Cost of motors = new ding in truck from motor coming down on bed rail (very fixable), misplaced glove and dropped 5/16 nut. Seriousily, the scrap guys were happy to see the motors get a second chance.
If my wife found out there was value in the motors she'd sell them while I was working, but she does smile when I tell her that theres potentially 400HP x 2 in the back of the truck.(Probably cause I'm smiling - still has not set in how many $1000's it will cost to get one in a truck + the truck ...I should sell them)
Anyone got a link to a picture of what the side oiler casting looks like?(When its set up to be a side oiler)
These blocks have three freeze plugs with female hex's about 1 inch in diameter pretty much right above the cross bolts. Theres a 4 bolt pattern not centered but around the middle freeze plug. Behind this pattern (moving towards rear of motor) is a stop-****/drain **** located below the freeze plugs centerline.
I'm going to get the Building big block fords book soon. That should help. Theres a Interchangeable Ford Parts book is that could for sourcing components?
If your blocks have the screw in freeze plugs then they are side oiler castings. But, they ARE NOT side oiler engines. On a side oiler casting, there is a small bulge that runs down the left (drivers ) side of the block just above the cross bolts,on a side oiler engine there will be a small hex plug just above the crossbolt. The bulge had an oil passage down it when bored as a side oiler, then each hex plug was where as oil passage was drilled to feed the mains.
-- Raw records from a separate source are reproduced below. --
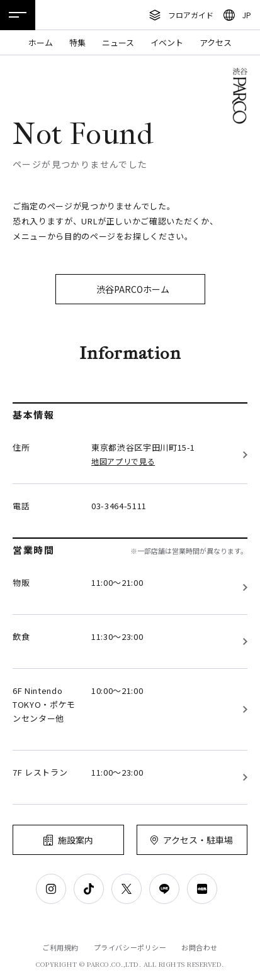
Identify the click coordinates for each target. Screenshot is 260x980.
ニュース (118, 42)
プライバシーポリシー (130, 947)
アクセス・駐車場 (198, 840)
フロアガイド (191, 14)
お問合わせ (200, 947)
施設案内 (76, 840)
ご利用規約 (60, 947)
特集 (77, 42)
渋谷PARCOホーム (133, 289)
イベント (167, 42)
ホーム (40, 42)
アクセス (215, 42)
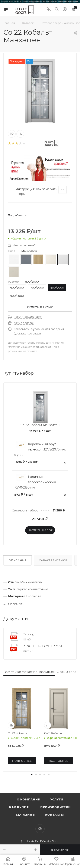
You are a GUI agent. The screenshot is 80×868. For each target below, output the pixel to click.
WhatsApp (40, 829)
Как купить (20, 807)
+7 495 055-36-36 (41, 841)
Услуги (57, 799)
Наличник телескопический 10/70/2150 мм (35, 482)
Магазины (26, 815)
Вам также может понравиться (29, 672)
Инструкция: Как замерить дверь (41, 190)
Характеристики (53, 560)
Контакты (54, 815)
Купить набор (41, 530)
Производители (55, 807)
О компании (29, 799)
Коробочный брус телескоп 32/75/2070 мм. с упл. (40, 449)
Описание (17, 560)
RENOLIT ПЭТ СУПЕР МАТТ (43, 646)
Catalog (28, 634)
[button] (32, 774)
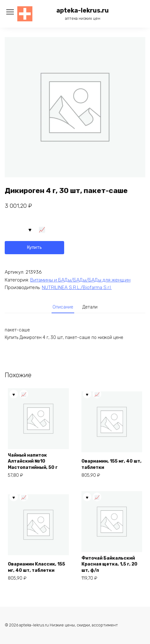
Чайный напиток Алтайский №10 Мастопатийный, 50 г (33, 461)
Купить (34, 247)
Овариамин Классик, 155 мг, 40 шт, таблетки (36, 567)
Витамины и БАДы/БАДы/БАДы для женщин (80, 280)
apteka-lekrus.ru (82, 10)
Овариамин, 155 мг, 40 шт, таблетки (111, 464)
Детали (90, 307)
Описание (63, 307)
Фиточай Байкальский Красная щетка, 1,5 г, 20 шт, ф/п (109, 564)
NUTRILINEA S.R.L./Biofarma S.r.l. (77, 287)
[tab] (63, 307)
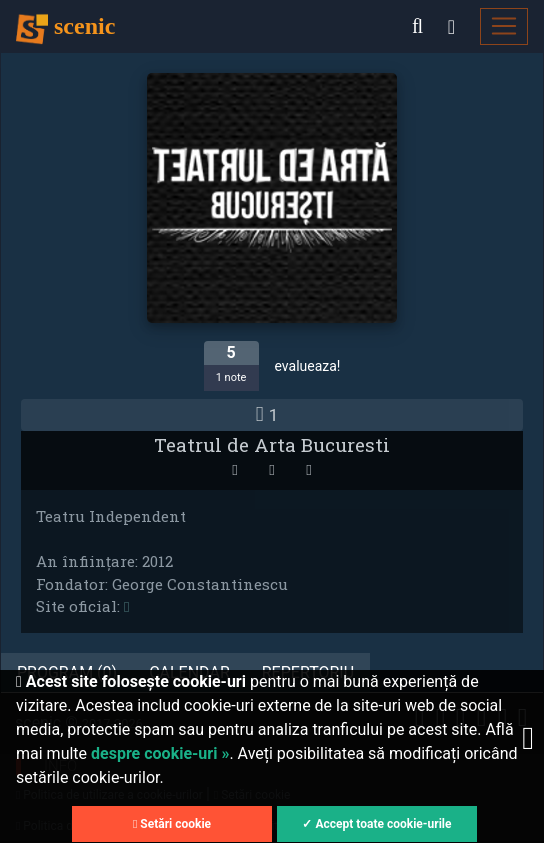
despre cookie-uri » (160, 753)
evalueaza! (308, 366)
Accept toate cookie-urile (383, 824)
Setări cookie (172, 824)
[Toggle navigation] (504, 26)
Any FE cylinder head can be used on these blocks as they have the 4.23 inch 427 bore. The crank is your basic 390 cast iron crank. The engines used low compression forged pistons and "Good Guy" 427 street rods.
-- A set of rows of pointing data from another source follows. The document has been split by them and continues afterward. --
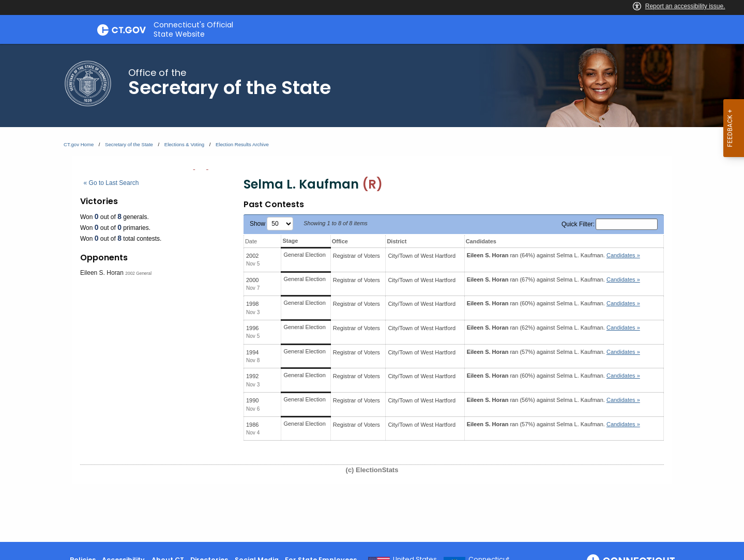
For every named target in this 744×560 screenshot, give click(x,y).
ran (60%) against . (553, 303)
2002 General (138, 273)
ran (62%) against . (553, 328)
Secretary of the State (129, 144)
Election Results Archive (242, 144)
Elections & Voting (184, 144)
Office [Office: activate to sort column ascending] (340, 241)
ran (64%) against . (553, 255)
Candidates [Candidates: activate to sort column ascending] (481, 241)
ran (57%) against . (553, 352)
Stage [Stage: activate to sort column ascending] (290, 241)
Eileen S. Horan (102, 273)
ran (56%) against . (553, 400)
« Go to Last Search (111, 183)
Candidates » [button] (623, 255)
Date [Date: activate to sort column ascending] (251, 241)
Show (271, 224)
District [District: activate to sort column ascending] (397, 241)
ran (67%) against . (553, 279)
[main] (372, 293)
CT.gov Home (79, 144)
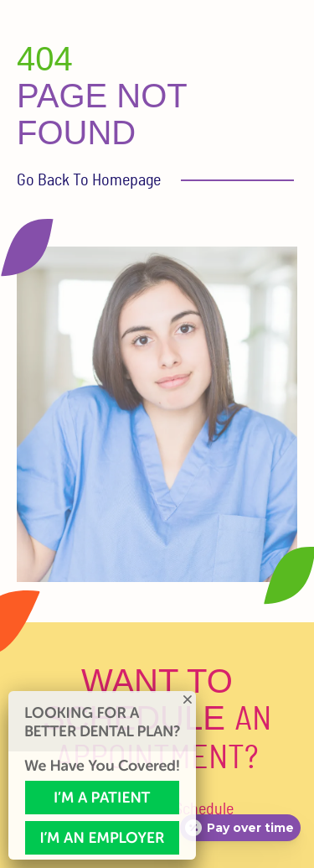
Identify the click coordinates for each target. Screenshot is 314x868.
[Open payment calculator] (240, 828)
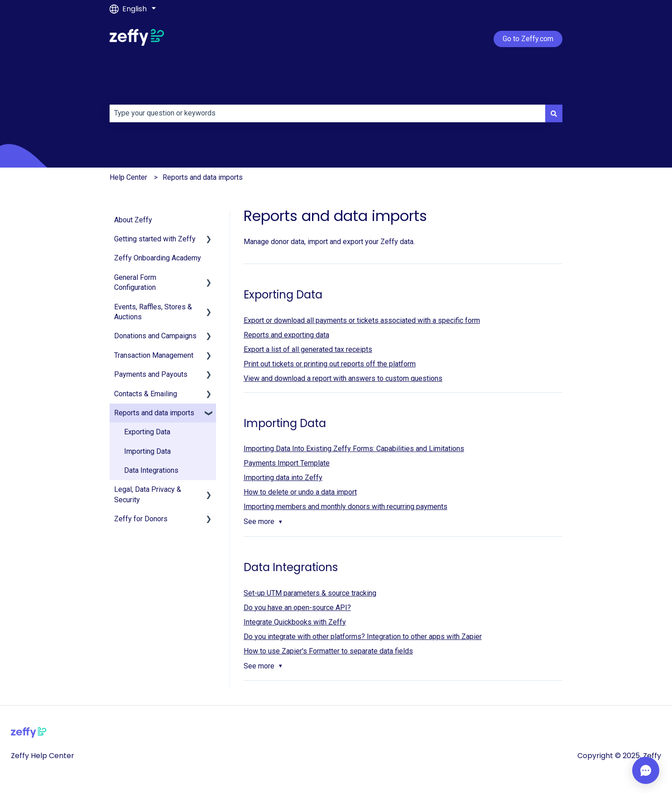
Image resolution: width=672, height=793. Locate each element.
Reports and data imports (202, 177)
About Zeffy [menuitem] (133, 220)
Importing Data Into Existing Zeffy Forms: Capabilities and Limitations (354, 448)
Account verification (309, 38)
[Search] (554, 113)
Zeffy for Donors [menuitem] (141, 519)
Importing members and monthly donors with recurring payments (346, 506)
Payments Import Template (287, 463)
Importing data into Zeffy (283, 477)
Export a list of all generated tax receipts (308, 349)
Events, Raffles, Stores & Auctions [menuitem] (153, 312)
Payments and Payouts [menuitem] (151, 374)
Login (363, 38)
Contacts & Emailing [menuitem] (145, 394)
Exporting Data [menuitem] (147, 432)
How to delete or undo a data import (300, 492)
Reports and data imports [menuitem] (154, 413)
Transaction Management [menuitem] (154, 355)
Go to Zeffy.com (528, 38)
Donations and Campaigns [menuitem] (155, 336)
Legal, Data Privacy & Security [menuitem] (148, 494)
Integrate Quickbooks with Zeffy (295, 622)
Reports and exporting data (286, 335)
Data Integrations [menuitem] (151, 470)
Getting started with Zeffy (223, 38)
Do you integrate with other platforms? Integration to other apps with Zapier (363, 636)
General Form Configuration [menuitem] (135, 282)
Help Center (128, 177)
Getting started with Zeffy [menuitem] (155, 239)
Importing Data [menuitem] (147, 451)
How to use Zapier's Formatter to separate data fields (328, 651)
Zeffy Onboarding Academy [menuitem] (158, 258)
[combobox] (327, 113)
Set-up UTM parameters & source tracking (310, 593)
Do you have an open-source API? (297, 607)
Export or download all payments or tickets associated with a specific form (362, 320)
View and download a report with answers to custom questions (343, 378)
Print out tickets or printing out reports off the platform (330, 364)
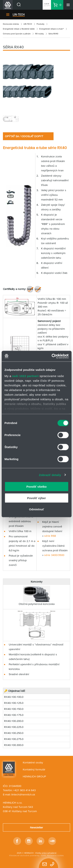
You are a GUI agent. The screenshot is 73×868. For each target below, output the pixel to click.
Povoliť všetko (36, 487)
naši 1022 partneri (25, 376)
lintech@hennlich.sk (23, 794)
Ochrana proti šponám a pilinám (17, 34)
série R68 (50, 536)
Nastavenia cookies (55, 856)
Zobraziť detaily (50, 475)
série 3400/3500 (54, 555)
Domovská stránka (11, 24)
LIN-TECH (19, 14)
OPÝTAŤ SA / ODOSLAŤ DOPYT (24, 136)
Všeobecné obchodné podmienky (24, 856)
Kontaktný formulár (34, 769)
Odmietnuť (36, 509)
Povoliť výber (36, 498)
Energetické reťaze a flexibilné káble (19, 29)
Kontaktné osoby (33, 762)
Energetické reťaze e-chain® (51, 29)
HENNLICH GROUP (34, 776)
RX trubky (40, 34)
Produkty (40, 24)
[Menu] (68, 5)
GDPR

A good hop up would be to put a mild cam in, mill a set of CJ heads to get some more compression, a good intake and you've got 400+ hp
Turns out THEY ARE the side oiler motors. My interpretation of what you described was off. Yep they are plumbed and everything. What are they doing in a Chris Craft? Who cares..one will be in a Ford sooner or later.
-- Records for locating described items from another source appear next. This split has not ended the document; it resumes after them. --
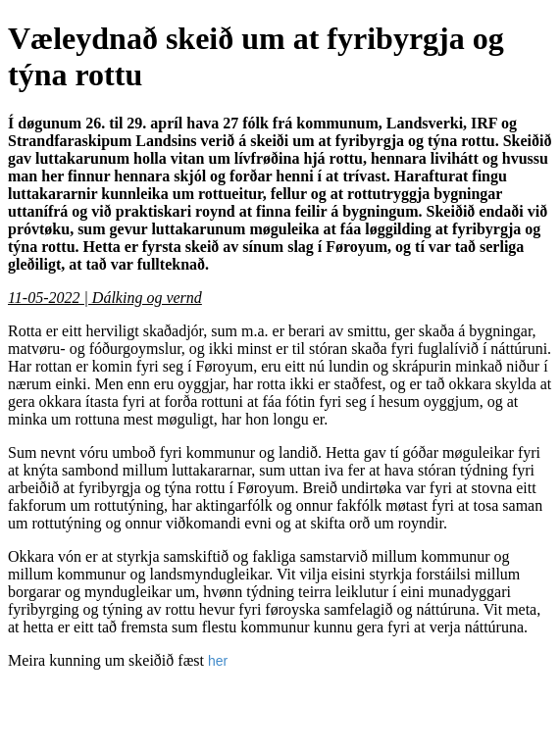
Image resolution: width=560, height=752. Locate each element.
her (218, 661)
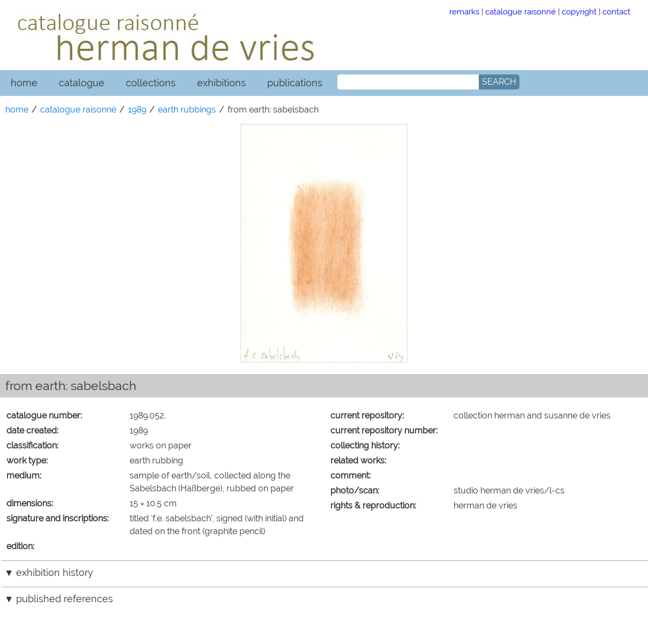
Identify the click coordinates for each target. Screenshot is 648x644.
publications (295, 83)
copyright (579, 11)
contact (616, 11)
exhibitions (221, 83)
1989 (137, 109)
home (24, 83)
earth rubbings (187, 109)
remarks (464, 11)
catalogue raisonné (521, 11)
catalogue (81, 83)
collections (150, 83)
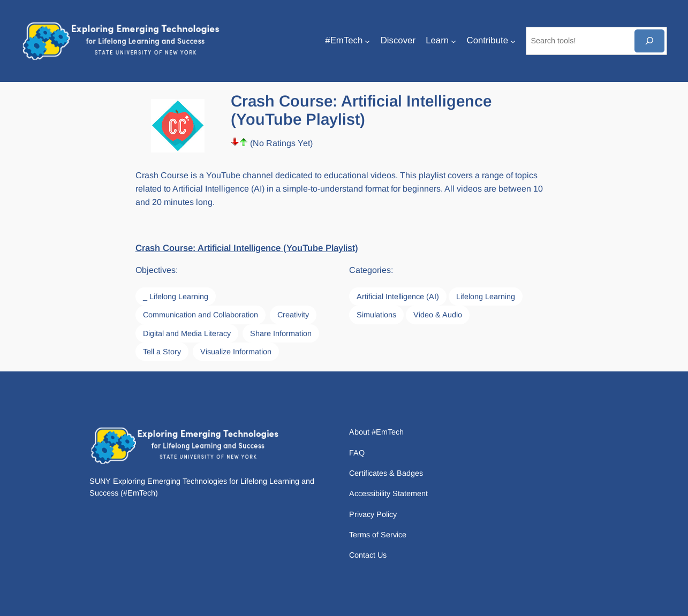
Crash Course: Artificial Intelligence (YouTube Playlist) (247, 248)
Ford Performance - shows a pic and has a write that cleared everything up for me.
david, I just looked at the spec's for both side oiled versus top - and the motors I have show everything referenced in Ford Performance book - making it side oiled - visually as well having the plugs in line with cross bolts but I don't see why? Since the motors that were side oiled were of the race class.... putting the plugs in the machining effort was made on that face(low cost) but they(Ford) did probably did not gun drill the length(costly) I can see them not wanting to go through that machining operation so its like a facade...
So I'm gonna take back there side oiled till I see the inside. Would steel cranks or grooved verify that? I should have them on motor stands tomorrow evening - with no marine hardware.
I'll stop posting until I get to the engine build phase...I'm thinking something that pulls.
Besides a couple of F-150's, I have a 67 GT-500 with a 427 Medium riser side oiler motor. If I can be of help with info on your 427's, let me know. David has already given great info. Good job saving classic Ford 427's.